══ Available records

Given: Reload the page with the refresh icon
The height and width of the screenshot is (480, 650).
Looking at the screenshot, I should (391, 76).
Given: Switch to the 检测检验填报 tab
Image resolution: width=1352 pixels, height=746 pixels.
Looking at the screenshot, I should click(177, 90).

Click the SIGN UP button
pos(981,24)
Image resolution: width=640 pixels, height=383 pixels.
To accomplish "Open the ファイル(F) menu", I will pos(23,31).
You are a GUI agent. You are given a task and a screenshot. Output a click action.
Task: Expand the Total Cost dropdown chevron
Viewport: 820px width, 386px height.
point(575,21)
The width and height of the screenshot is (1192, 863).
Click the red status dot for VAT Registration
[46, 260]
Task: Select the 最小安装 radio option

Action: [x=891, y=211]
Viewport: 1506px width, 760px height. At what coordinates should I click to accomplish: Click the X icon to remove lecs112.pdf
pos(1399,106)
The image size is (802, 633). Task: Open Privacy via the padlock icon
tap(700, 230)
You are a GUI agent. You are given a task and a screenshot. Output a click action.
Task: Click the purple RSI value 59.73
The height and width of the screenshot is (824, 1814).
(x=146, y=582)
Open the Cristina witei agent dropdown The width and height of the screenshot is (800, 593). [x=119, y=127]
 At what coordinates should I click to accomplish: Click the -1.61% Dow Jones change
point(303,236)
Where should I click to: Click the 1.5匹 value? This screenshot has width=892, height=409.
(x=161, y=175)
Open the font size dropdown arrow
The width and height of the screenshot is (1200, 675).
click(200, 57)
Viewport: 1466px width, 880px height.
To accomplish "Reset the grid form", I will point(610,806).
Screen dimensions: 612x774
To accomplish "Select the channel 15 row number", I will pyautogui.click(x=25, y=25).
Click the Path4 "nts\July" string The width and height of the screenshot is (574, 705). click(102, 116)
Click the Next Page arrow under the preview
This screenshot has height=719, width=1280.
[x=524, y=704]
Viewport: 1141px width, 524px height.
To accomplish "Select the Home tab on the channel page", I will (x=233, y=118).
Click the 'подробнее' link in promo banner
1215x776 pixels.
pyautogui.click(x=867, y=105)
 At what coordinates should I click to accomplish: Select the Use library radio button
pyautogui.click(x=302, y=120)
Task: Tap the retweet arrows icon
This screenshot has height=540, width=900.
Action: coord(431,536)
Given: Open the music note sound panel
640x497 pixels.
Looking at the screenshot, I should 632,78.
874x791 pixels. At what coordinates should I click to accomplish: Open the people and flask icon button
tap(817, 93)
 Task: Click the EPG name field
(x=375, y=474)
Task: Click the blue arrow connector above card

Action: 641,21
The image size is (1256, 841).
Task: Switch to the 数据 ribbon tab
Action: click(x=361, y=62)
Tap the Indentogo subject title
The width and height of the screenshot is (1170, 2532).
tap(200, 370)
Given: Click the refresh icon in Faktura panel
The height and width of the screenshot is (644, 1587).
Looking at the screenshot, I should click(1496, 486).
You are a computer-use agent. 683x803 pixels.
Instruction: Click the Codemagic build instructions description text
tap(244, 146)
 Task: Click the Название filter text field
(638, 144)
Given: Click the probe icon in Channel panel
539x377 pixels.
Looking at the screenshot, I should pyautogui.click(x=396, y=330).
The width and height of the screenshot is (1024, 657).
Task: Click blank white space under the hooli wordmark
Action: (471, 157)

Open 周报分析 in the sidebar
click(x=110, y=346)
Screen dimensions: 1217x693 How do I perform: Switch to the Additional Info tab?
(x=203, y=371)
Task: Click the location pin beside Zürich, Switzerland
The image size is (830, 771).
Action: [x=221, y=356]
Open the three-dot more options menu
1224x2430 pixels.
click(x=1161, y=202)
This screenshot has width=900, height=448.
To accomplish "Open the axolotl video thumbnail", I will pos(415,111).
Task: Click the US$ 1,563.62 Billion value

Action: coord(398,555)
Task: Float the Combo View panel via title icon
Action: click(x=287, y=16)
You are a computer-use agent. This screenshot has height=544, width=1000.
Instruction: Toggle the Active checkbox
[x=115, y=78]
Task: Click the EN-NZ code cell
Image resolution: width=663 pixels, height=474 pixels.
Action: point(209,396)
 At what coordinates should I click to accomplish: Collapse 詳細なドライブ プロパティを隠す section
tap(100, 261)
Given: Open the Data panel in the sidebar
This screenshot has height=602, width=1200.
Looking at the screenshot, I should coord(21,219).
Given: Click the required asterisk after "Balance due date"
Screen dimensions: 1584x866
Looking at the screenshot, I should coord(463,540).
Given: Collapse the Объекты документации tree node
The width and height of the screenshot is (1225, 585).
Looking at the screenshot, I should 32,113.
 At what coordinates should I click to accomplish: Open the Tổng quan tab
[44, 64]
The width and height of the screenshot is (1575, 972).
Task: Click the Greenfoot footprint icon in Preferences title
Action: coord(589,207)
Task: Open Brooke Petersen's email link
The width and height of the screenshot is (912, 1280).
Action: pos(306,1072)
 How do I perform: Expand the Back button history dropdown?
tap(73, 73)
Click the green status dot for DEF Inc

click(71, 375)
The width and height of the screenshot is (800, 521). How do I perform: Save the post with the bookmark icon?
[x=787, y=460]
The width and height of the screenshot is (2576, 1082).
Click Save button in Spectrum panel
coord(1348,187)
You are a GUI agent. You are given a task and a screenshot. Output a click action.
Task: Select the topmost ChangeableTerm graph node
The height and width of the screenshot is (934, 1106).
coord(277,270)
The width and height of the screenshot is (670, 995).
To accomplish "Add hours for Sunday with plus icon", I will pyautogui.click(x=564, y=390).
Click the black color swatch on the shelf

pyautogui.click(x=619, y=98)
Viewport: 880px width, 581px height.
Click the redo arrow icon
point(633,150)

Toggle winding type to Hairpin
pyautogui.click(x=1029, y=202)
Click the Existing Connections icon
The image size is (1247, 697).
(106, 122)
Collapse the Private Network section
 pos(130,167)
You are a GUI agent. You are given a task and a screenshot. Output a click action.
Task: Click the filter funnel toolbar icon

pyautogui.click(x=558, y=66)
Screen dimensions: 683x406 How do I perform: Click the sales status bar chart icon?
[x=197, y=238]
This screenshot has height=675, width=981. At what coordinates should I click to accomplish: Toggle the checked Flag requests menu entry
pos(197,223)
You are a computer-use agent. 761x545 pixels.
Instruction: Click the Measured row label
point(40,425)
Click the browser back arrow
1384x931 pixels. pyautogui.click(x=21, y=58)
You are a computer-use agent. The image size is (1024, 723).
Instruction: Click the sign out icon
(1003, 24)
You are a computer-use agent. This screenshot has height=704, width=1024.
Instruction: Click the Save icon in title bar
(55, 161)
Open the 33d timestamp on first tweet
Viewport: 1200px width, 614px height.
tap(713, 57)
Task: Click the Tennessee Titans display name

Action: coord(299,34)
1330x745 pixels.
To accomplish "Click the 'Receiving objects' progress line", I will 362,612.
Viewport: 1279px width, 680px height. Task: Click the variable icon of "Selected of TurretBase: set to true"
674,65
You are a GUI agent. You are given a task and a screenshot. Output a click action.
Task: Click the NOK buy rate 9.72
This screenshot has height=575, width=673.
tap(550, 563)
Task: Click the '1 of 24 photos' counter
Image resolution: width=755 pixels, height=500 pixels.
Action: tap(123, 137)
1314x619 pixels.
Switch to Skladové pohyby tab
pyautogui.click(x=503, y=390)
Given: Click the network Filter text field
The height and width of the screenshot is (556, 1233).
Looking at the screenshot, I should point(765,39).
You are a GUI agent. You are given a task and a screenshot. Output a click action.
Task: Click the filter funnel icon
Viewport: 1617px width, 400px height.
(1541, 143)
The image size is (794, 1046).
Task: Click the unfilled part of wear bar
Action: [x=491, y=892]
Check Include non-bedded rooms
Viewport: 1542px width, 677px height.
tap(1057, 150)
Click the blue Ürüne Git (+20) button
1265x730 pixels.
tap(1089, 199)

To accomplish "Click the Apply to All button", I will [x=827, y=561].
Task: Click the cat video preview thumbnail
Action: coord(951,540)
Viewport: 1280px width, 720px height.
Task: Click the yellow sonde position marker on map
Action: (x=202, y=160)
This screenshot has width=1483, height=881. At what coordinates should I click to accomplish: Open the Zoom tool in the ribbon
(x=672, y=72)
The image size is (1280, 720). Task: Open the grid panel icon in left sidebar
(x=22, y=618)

════

▸ **Your assignment**: Wherever the string "link" appears in the entries, copy that line.

▸ **Answer to the problem**:
Click the 'подробнее' link in promo banner
Task: Open Brooke Petersen's email link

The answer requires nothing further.